(Records from a dataset)
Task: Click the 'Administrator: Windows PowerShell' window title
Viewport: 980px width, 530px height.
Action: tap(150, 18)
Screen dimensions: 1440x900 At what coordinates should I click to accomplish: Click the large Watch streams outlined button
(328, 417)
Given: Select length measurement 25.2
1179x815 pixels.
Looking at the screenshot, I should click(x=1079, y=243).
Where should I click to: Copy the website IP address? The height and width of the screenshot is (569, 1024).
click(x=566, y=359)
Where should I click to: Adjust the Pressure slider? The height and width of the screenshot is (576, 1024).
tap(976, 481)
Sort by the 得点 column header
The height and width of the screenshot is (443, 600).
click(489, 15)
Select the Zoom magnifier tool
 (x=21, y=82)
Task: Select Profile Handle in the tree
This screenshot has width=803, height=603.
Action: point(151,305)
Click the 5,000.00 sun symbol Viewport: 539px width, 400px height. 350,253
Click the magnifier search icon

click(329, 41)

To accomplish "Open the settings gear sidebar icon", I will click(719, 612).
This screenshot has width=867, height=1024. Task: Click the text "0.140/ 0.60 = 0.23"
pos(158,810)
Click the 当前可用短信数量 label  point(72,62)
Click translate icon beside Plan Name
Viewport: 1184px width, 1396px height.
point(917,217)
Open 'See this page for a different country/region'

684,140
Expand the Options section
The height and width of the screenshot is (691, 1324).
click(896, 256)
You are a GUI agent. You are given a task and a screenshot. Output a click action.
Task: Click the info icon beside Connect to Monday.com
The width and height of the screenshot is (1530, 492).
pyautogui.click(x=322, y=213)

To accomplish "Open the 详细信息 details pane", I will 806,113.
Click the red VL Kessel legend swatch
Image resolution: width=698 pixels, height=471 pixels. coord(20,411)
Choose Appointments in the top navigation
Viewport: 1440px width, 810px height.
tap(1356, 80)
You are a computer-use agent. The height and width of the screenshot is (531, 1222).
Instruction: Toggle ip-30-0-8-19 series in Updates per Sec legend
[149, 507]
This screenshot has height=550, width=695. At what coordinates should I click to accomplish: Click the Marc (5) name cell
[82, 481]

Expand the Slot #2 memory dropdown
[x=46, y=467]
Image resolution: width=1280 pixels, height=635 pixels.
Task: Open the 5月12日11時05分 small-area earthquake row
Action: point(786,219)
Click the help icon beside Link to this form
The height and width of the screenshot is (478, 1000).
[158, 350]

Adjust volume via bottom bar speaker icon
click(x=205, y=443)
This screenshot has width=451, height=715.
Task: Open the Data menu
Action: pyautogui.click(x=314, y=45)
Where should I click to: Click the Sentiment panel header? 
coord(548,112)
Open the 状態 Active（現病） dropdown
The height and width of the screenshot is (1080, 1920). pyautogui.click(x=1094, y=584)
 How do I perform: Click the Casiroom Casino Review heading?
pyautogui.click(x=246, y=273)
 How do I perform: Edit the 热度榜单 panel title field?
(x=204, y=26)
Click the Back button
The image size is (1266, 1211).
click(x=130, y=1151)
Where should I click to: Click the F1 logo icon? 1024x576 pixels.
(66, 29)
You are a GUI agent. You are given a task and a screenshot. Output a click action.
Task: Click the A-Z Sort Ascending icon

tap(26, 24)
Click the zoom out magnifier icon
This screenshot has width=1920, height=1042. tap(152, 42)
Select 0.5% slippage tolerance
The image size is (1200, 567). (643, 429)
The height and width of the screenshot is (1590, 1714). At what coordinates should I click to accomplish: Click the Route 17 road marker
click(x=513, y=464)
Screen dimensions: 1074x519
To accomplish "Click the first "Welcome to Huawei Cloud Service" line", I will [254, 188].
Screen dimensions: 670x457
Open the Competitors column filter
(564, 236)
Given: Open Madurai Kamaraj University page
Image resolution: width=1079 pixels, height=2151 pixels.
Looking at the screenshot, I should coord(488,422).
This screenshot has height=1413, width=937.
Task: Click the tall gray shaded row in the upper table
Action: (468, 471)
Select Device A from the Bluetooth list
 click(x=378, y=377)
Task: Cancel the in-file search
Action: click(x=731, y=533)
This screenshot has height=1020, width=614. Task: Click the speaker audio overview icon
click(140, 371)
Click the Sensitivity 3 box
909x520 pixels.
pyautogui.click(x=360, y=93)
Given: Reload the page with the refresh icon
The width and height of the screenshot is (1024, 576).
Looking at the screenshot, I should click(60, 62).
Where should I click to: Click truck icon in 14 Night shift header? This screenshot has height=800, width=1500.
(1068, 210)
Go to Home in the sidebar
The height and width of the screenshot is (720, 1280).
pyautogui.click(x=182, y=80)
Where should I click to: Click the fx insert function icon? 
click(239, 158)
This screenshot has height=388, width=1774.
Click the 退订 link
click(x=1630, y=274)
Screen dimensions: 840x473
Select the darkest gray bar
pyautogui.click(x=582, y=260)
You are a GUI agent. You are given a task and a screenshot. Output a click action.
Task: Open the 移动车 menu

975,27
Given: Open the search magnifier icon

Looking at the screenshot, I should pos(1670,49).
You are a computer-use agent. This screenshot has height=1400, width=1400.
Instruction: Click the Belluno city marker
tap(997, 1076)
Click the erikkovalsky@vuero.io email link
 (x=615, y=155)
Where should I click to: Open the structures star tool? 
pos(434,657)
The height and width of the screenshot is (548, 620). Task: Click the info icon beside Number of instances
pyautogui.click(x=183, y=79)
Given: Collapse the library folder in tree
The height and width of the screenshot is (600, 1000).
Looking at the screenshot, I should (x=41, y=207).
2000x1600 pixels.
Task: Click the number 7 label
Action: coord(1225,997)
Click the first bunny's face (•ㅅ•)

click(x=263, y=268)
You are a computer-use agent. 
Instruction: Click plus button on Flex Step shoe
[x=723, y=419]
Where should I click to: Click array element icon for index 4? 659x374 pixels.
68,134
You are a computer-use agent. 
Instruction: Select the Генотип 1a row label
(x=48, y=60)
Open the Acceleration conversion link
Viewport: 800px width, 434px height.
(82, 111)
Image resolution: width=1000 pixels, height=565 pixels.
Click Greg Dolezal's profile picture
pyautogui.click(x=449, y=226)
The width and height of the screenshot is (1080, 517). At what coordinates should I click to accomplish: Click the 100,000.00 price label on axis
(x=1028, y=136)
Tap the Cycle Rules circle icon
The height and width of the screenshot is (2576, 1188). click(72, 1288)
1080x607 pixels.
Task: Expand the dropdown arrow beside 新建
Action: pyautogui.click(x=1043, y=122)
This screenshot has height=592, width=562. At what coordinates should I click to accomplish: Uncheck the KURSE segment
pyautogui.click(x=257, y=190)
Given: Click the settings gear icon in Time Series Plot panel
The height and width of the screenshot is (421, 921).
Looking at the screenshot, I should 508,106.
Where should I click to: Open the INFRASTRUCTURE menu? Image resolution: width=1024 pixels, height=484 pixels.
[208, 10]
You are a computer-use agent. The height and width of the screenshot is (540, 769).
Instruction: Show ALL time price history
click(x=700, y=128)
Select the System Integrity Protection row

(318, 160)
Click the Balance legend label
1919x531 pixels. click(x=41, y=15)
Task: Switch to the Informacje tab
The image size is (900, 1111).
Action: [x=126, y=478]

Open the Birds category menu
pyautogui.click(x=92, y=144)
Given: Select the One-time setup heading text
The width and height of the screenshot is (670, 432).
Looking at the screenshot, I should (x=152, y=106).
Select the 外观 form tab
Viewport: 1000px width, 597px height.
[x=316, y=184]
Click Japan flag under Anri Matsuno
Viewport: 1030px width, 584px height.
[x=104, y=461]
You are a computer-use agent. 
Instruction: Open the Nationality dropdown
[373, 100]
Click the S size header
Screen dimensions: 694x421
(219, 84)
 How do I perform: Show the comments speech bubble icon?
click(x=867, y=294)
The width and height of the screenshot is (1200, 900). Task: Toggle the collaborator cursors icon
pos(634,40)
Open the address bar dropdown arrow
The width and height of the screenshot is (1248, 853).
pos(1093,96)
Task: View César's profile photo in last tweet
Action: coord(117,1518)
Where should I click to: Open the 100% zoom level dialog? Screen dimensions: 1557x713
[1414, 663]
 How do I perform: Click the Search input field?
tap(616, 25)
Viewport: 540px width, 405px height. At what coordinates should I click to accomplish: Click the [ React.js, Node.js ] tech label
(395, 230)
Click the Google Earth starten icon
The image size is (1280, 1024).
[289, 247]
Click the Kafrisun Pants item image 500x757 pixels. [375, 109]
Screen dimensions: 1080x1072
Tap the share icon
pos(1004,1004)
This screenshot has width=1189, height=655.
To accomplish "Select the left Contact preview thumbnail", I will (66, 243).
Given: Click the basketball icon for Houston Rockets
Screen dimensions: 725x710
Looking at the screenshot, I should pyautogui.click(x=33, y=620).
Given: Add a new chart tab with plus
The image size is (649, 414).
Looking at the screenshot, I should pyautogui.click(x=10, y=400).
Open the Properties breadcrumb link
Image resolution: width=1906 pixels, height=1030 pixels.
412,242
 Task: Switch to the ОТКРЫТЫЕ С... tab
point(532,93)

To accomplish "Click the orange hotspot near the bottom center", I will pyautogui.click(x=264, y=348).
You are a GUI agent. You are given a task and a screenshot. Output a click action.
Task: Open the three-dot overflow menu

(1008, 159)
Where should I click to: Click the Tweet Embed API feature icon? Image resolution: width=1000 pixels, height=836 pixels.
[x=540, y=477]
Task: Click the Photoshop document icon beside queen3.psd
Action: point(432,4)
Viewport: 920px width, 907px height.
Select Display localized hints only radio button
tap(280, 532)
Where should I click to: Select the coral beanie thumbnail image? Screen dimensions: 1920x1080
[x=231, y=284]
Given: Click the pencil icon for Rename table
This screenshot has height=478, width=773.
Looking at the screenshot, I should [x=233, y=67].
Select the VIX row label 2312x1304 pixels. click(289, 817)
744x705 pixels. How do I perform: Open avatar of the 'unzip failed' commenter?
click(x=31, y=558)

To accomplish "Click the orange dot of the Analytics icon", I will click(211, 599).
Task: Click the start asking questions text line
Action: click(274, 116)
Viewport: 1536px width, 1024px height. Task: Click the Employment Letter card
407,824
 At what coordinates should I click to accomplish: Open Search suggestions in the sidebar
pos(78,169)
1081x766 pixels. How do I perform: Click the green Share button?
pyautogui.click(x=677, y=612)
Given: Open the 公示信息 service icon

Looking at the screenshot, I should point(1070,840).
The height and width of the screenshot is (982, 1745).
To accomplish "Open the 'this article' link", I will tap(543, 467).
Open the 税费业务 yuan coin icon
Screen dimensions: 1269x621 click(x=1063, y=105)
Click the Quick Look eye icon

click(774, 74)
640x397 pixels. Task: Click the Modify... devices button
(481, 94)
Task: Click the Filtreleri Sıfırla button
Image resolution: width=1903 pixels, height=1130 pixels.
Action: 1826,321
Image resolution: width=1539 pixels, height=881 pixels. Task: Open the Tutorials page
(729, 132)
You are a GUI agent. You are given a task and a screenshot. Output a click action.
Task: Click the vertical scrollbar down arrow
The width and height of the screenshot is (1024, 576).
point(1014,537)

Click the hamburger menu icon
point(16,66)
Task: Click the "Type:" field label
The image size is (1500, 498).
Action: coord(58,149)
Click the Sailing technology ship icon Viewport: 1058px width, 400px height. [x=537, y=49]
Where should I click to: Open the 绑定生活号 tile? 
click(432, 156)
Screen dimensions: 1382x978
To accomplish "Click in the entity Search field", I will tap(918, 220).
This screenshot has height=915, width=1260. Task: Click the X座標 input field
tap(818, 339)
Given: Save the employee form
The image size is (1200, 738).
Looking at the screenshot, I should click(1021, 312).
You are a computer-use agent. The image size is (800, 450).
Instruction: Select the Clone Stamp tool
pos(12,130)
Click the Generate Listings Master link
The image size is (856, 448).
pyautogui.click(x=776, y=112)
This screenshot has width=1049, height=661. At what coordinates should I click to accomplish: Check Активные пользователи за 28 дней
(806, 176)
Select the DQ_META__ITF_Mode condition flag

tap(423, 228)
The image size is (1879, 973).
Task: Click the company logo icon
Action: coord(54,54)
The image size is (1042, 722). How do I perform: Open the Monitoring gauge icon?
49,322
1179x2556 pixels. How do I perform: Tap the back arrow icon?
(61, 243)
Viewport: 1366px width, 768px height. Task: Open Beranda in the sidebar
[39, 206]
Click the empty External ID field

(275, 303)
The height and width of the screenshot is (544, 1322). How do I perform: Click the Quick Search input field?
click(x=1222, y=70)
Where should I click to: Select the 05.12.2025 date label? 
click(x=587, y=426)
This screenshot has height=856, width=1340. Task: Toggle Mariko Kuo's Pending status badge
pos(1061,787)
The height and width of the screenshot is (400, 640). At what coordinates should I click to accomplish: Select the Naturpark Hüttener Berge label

__DIRECTIONS__: Please return a copy of each line in the entries that has the string "with".

__EXERCISE SOLUTION__:
Given: Reload the page with the refresh icon
Given: Add a new chart tab with plus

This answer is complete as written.